My guess is that this new career path will require some new kind of institution. Academia is not built to retain top talent; on the contrary, it is explicitly built to train people and then kick them out once they know what they’re doing. Academia also has the wrong approach to teamwork: academia works on a basis of name recognition, and it’s harder to accumulate name recognition if you have to share paper authorship with many people, so the incentive is almost always to keep team sizes small even if the work suffers as a result. I think people usually don’t want to stay in environments that discourage them from working with their colleagues.
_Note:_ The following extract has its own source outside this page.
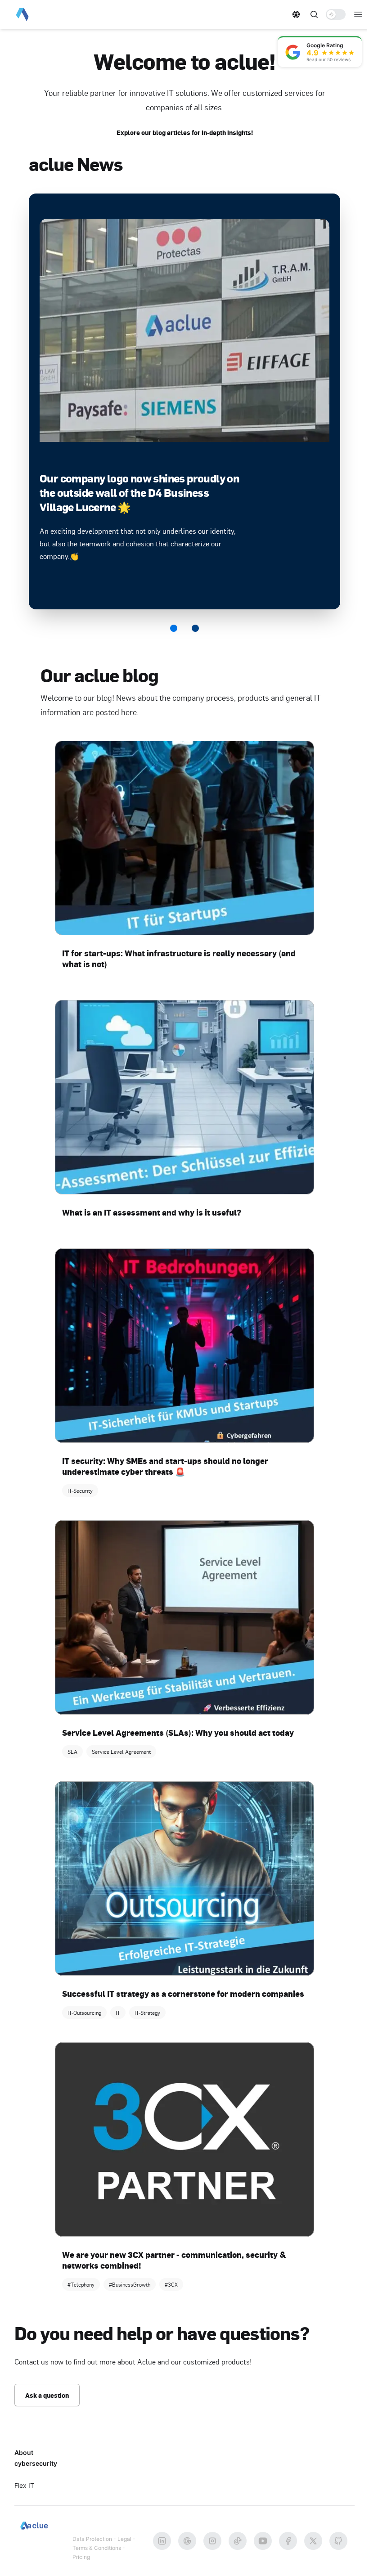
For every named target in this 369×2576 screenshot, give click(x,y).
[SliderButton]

At the same time, though, the for-profit biotech universe is ultra-competitive, way more competitive than the FAANG universe, and doesn’t lend itself to industrial labs like OpenAI, DeepMind, or FAIR. My guess is that we need to see more institutions in the space that Adam Marblestone and I have been exploring with the FRO model: dedicated non-academic non-profit research organizations. More thoughts on this to come.


I suspect that the Knowledge and Talent problems are pretty tractable. I also suspect that the Regulatory problem may actually be more tractable than you might think, but that it’s fundamentally technical at the core: can we come up with a way of making drugs that is guaranteed to be safe? Then we might get somewhere.